What you are asked to do: For each line below that contains the word "height", return that line.

Supplied records:
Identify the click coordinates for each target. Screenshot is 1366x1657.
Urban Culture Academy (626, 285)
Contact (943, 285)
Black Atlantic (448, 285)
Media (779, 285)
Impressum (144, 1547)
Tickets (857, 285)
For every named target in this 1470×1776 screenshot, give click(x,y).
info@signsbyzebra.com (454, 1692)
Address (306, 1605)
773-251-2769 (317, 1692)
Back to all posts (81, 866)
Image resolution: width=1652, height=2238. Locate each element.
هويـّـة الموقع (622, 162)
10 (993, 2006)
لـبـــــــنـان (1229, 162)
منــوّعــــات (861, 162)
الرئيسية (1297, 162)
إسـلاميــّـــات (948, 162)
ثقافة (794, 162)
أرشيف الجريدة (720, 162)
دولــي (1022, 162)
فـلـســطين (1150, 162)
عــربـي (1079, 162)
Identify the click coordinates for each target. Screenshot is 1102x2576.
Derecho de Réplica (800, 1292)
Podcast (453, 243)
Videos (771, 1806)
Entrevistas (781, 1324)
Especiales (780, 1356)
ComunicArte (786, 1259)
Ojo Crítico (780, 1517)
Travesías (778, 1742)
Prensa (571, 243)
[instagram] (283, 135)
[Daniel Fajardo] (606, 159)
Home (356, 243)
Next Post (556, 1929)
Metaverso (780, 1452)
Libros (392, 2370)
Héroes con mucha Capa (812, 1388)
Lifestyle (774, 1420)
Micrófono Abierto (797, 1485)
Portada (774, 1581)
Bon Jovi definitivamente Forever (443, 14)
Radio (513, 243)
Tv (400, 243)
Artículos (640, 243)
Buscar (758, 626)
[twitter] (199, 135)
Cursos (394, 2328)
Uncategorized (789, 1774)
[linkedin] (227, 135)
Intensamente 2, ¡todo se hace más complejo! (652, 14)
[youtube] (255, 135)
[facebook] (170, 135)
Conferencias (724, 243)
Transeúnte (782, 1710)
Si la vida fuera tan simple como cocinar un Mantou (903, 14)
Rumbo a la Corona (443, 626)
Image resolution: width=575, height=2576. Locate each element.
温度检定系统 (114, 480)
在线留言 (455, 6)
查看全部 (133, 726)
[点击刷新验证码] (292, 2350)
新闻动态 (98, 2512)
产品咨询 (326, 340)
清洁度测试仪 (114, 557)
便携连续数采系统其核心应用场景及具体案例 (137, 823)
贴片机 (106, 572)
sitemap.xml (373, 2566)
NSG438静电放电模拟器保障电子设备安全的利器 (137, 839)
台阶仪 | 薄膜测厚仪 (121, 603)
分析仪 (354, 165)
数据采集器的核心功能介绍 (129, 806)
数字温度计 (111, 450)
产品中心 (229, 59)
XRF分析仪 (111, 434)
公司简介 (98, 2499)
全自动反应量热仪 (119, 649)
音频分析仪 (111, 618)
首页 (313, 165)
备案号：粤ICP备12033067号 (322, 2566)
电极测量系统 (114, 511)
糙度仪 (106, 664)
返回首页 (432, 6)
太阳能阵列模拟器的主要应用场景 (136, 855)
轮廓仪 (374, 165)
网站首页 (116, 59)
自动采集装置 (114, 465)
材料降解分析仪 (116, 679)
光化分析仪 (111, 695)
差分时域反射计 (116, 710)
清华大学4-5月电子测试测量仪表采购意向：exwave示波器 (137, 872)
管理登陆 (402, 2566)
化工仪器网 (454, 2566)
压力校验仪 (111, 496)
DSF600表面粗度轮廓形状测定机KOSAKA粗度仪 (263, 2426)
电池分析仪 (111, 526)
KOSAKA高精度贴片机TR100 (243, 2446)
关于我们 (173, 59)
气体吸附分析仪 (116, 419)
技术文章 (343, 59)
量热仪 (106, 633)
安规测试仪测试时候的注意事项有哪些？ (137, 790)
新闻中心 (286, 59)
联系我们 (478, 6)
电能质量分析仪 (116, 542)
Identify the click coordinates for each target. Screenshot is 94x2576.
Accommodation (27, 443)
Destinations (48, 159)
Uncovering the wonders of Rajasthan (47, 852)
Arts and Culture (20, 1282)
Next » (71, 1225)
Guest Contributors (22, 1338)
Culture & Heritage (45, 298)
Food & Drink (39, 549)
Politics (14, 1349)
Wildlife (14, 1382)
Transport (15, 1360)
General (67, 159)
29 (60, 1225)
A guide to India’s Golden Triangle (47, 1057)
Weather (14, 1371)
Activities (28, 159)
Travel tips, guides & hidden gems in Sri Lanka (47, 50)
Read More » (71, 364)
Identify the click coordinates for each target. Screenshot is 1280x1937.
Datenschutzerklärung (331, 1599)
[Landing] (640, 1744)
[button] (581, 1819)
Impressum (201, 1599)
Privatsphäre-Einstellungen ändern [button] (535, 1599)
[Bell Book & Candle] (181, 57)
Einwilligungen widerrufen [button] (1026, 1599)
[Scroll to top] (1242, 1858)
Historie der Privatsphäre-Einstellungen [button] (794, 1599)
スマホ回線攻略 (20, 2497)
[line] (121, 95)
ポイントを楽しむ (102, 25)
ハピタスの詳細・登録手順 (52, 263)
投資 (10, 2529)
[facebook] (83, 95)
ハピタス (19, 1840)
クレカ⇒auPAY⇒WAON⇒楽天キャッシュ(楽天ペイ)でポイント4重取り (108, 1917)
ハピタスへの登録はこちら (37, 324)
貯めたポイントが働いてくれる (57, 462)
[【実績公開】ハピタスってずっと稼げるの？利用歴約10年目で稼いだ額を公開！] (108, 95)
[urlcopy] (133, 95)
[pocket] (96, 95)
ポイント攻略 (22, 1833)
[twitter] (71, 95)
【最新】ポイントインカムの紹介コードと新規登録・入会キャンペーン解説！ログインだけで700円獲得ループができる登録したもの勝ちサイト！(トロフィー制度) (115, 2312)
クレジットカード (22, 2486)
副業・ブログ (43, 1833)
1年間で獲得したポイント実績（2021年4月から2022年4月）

Completed exercise:
Image resolution: width=1652, height=2238. Locate each element.
Image resolution: width=575, height=2576. Locate each element.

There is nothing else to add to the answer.